■ SELECTED EXTRACT:
╔══
That following the tabling and release of the government's response to the advisory group report on the national round-tables on corporate social responsibility and the Canadian extractive industry in developing countries (tabled on March 29, 2007), the Standing Committee on Foreign Affairs and International Development invite the Minister of Foreign Affairs to appear before the committee to explain the government's response.
    Do you want to bring that forward, Madame Barbot?

[Translation]

    Yes, I do, based on the fact that we still haven't received a response. Once we've gotten the government's response...

[English]

    All right. Madame Barbot, do you want to speak to this motion at all?

[Translation]

    No, I don't, I think that it is very clear.

[English]

    It's self-explanatory.
    Anyone else on this motion?
    Mr. Obhrai.
     Thank you, Mr. Chair.
    I spoke on this motion. When did it come back?

  (1715)  

    It was November 2006, I believe.
    I spoke to this motion, and the government is committed to give a response to it. The government is now in the process of preparing a response. There is no question of the government's not giving a response to this motion. The issue is that they have to look at [Inaudible—Editor]...
╚══
■ ENTRIES PROVIDED:
╔══
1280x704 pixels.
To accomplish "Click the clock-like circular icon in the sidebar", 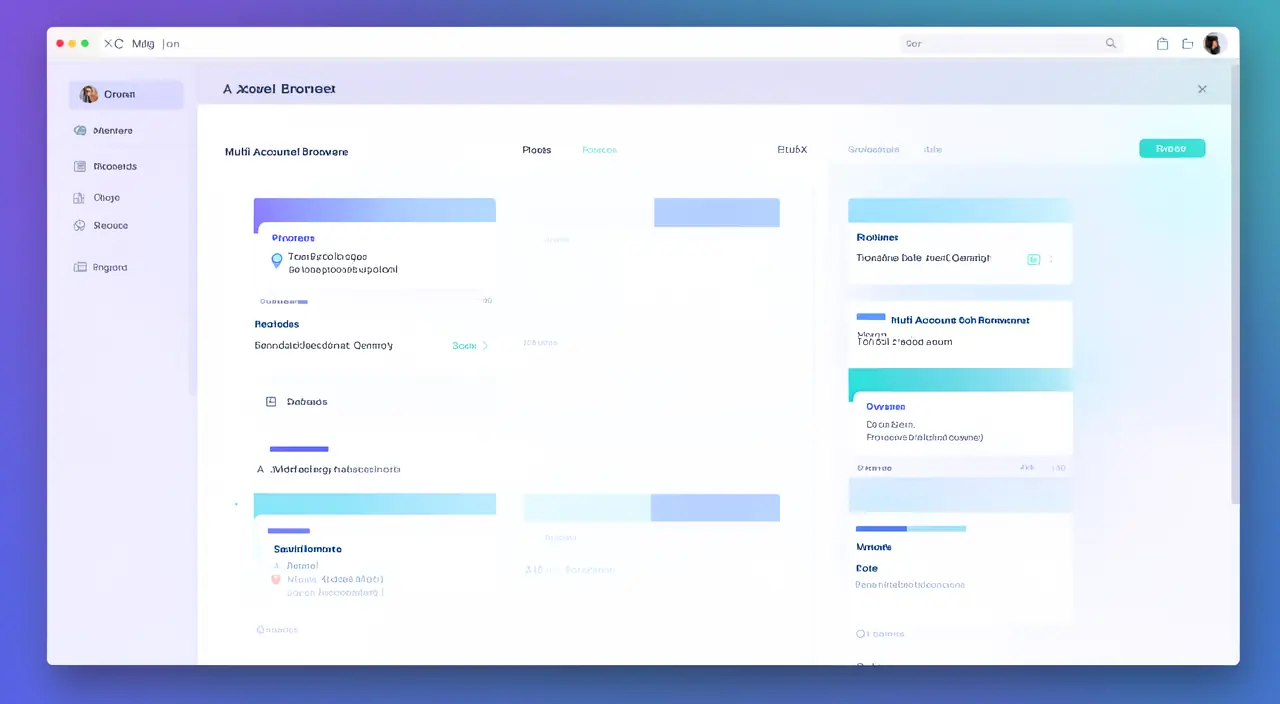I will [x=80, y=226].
╚══
╔══
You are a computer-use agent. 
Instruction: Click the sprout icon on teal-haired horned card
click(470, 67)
╚══
■ COMPLETE THE FOLLOWING:
- a) Translate this sentence from the committee transcript into French: "The government is now in the process of preparing a response."
- b) Please transcribe the committee transcript from "That following the" to "forward, Madame Barbot?".

■ EXPECTED ANSWERS:
- a) Le gouvernement est en train de préparer une réponse.

- b)
That following the tabling and release of the government's response to the advisory group report on the national round-tables on corporate social responsibility and the Canadian extractive industry in developing countries (tabled on March 29, 2007), the Standing Committee on Foreign Affairs and International Development invite the Minister of Foreign Affairs to appear before the committee to explain the government's response.
    Do you want to bring that forward, Madame Barbot?